闇の牢獄 /ダヴィド・ラーゲルクランツ(著)、吉井智津(訳)
ストックホルムで起きた、サッカー審判員撲殺事件。地域警官のミカエラは捜査に参加、尋問のスペシャリストで心理学者のハンス・レッケと出会う。彼は鎮痛剤の依存症だった。独特の心理分析で捜査陣をかく乱するレッケだったが、ある日ミカエラが地下鉄に飛びこもうとした彼を救ったことをきっかけに、二人は被害者の裏の顔と、事件の奥に潜む外交機密に突き当たる。元ピアニストの経歴を持つレッケは、アフガニスタン移民である被害者の中に音楽の痕跡を見つけるが、そこには凄惨な過去が待ち構えていた。上流階級のレッケと移民のミカエラ。奇妙なコンビは時と国境を越え、真実に迫る――。
北欧ミステリといえば映画化もされた『ミレニアム』をいの一番に思い浮かべるが、その『ミレニアム』の原作者スティーグ・ラーソン絶筆の後にシリーズを引き継いだのが本作を書いたダヴィド・ラーゲルクランツとなる。正直に告白すると北欧ミステリはたいして読んでないし、『ミレニアム』だって映画しか観ていないオレではあるが、「北欧ミステリ!『ミレニアム』原作者の一人!」ということに何故だか興奮して、ついついこの『闇の牢獄』に飛びついてしまったのだ。

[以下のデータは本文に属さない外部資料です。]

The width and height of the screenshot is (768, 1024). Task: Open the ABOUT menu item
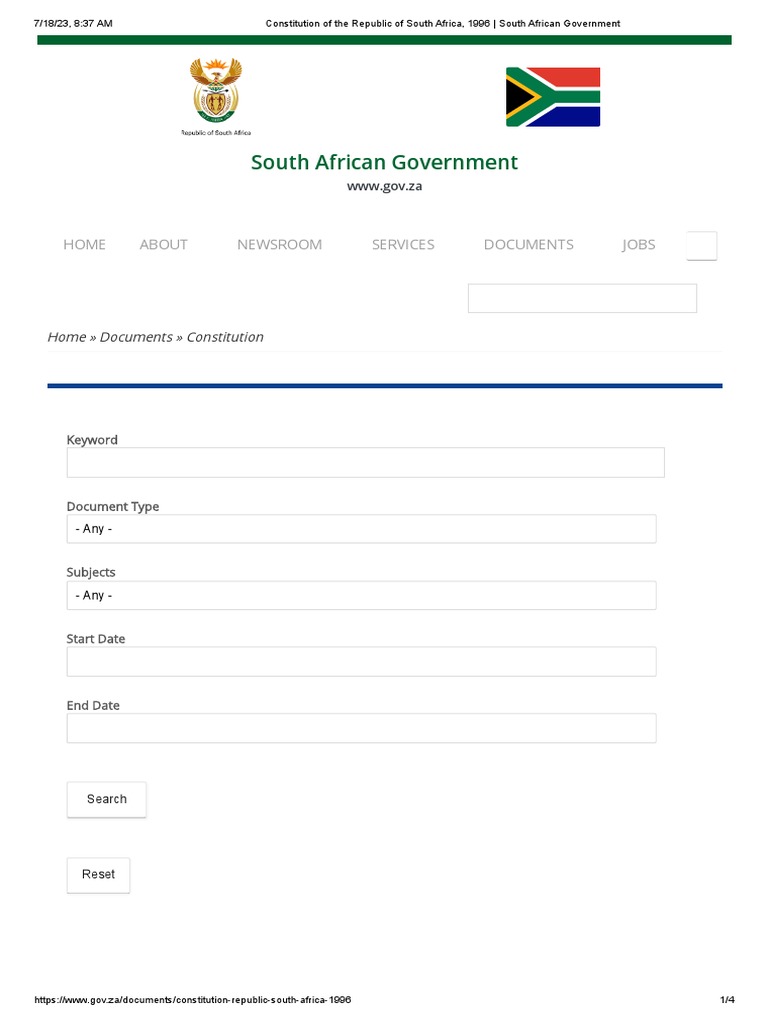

物語はストックホルムで起きたサッカー審判員撲殺事件から始まる。一見単純な暴力沙汰から起こった殺人と思われていたが捜査は難航を極め、捜査チームは苦肉の策として二人のワケアリ人物を捜査チームに加えることとなった。一人は移民女性で地域警官のミカエラ、もう一人は尋問スペシャリストだが仕事にむらのある男ハンス・レッケ。しかし二人の類稀なる観察眼により、事件は思わぬ様相を露わにしてゆくのだ。それは外務省、CIA、さらにはタリバンの陰謀と思惑が複雑に絡み合う、ある男の凄惨な過去の物語だった。

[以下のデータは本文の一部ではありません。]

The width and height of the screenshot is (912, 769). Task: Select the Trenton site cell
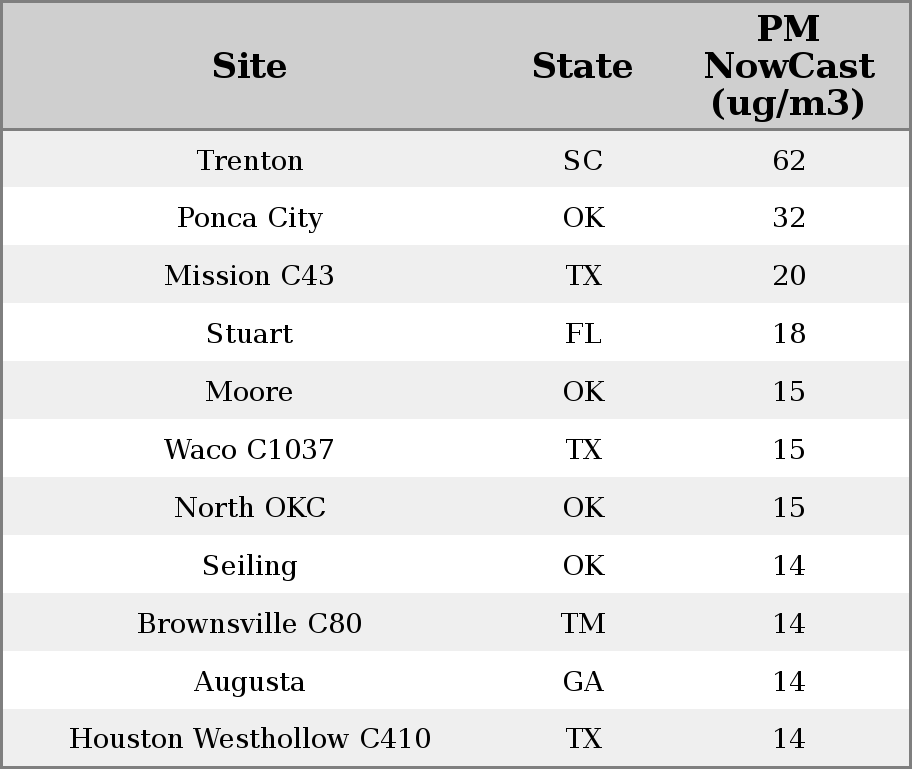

まずこの物語、主人公となる二人のユニークなキャラクターで魅せてゆくバディ・ストーリーとなる。まずは警察官ミカエラ、彼女はチリからの移民であり、低階級の生活と問題のある家族を抱え、常にルサンチマンに突き動かされて苛立っており、周囲の扱いも御座なりなのだが、しかし生来の素晴らしい観察眼を持っていたのだ。もう一人は心理分析官レッケ、彼は上流階級に生まれジュリアード大学院卒のピアノ奏者で、剃刀の様に切れる頭脳を持ちながらも、重度の双極性障害に悩まされドラッグの助けがないとグダグダの役立たずになってしまう男なのだ。

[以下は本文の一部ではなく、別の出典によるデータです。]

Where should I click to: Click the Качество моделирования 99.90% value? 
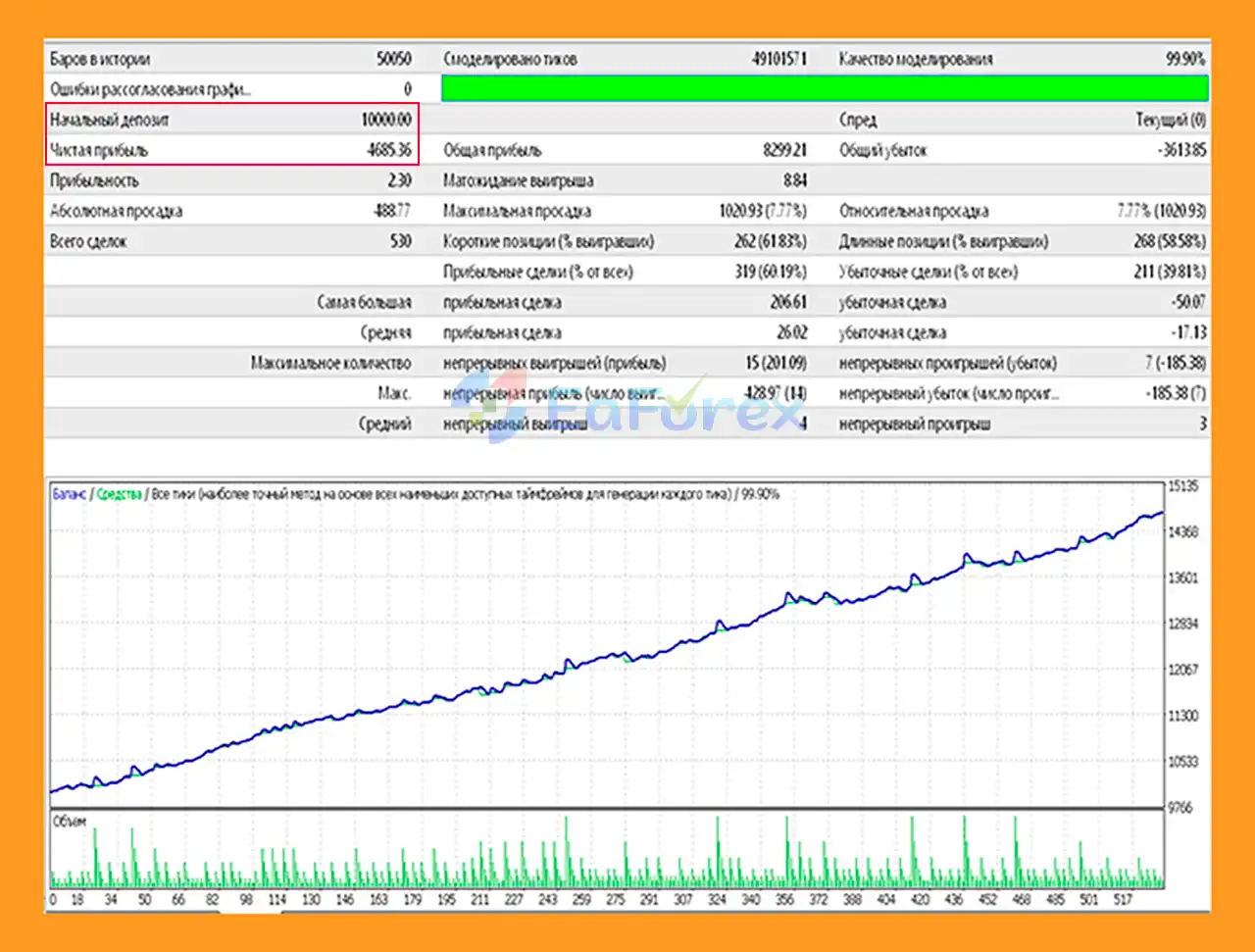click(1184, 59)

この、真逆の生活環境と真逆の性格を持ち、ただし明晰な頭脳と難儀な生き方をしている部分は一致した二人がバディとなり、お互いのウィークポイントを補い合いお互いの知恵を結集しながら事件の真相に迫ってゆくという部分にこの作品の面白さがある。作者も語っているがこの二人はかのシャーロック・ホームズを参考にしているらしく、レッケの「明晰な頭脳を持ちドラッグ中毒で楽器奏者の変わり者」という部分は実にホームズだし、ミカエラにしても「時々道を外れる友人を支え的確な助言を与え、いざとなれば相当にタフな部分も発揮する」部分においてワトソンぽいといえるだろう。
そして読み進めるほどに歴史の暗部と人間心理の迷宮へと迷い込んでゆく物語が素晴らしい。単純な殺人事件だった筈のものが捜査の過程で次第に複雑で危険なものへと近づいてゆく。それは十分に重く、悲しく、憐れで、やりきれないものとしてその姿を露わにしてゆくのだ。そこにはスウェーデン/ストックホルムを舞台としながらも、例えばミカエラがチリ移民であったり、同様に被害者の男カビールがアフガニスタン難民であったりするように、世界の縮図としてのスウェーデンの姿が垣間見えてくるのだ。
また、北欧ミステリというと兎角陰惨なイメージがあるのだが、この作品に関しては幾つかの恐ろしい事件が取り上げられはするにせよ、物語全体は陰惨に感じない部分で好感が持てた。なにしろ主人公二人の魅力で読ませる作品だが、特にレッケに関しては北欧俳優マッツ・ミケルセンの姿が思い浮かんでしまい、読んでいる間中あたかもマッツが演じているかのように物語を楽しんでしまった。これはもうマッツ主演で映画化するしかないね!それとこの作品は「レッケ&ミカエラ3部作」として予定されているらしく、今後のシリーズ刊行が大いに楽しみである。